Мейфилд, покачав головой, возразил:
— Нет, она ураган. Пробовал я отправить ее на работу полегче и попроще, но она и слушать меня не стала. Обожает, в общем, тяжелый ручной труд.
— Что-то я не заметил на ее лице радости. Должно быть, старуха держит ее глубоко в себе?
— Мой тебе совет: выкинь ты эту чушь из головы.
— Не то чтобы она мне докучала…
— Зато ты докучаешь мне.
Тут вмешался Чарли:
— Как насчет награды за шкуру?
Мейфилд посмотрел на меня, затем на Чарли и швырнул через стол пять двойных орлов. Схватив монеты, Чарли отдал мне две. Я принял их и решил: пора кутить, кутить как никогда безумно. Деньги… Что наша жизнь без них? Жажда богатства у нас в крови, в самой душе.
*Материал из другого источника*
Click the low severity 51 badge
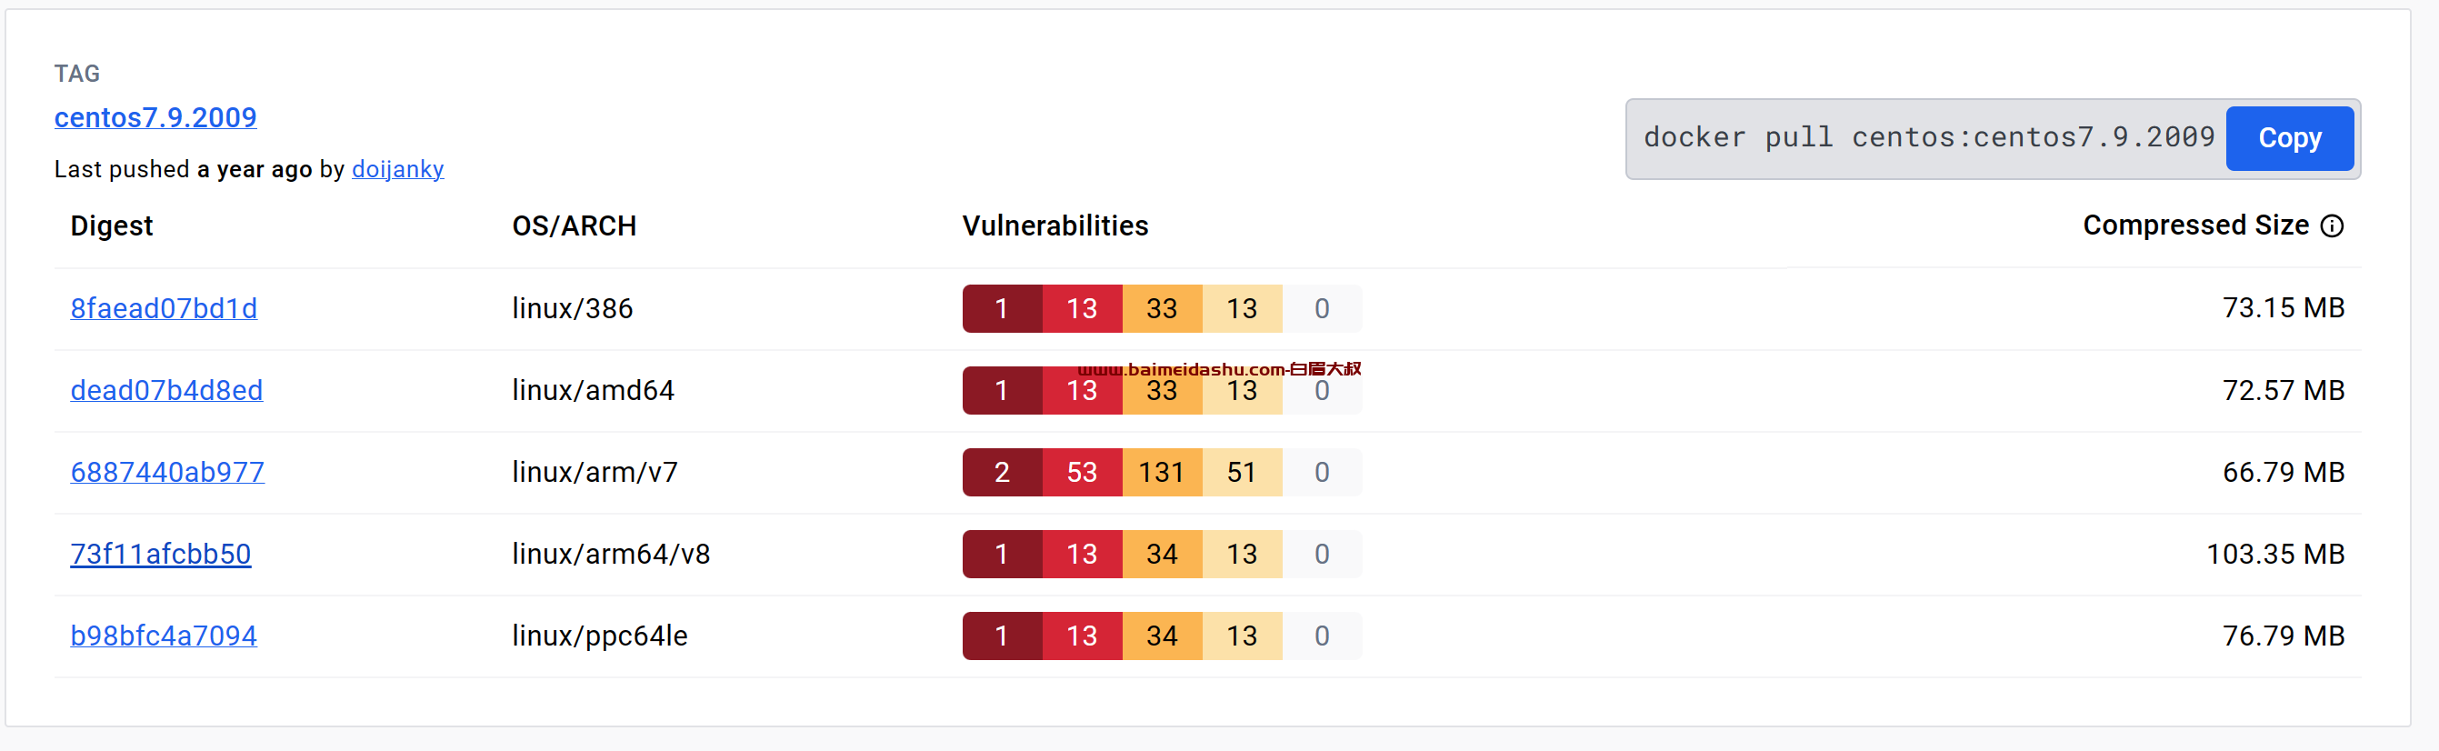Image resolution: width=2439 pixels, height=751 pixels. point(1242,473)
Мейфилд тем временем позвонил в третий, самый большой колокольчик, и в коридоре послышались торопливые шаги. Я уже было приготовился, что на нас накинутся трапперы, ан нет. В комнату вбежало семь размалеванных шлюх: все в платьях с оборками и кружевами, все пьяные. Они тут же принялись за работу, то есть за нас, изображая любопытство, веселье, любвеобилие, похоть. Одна заговорила голосом маленькой девочки, видимо, так решив пробудить в нас желание.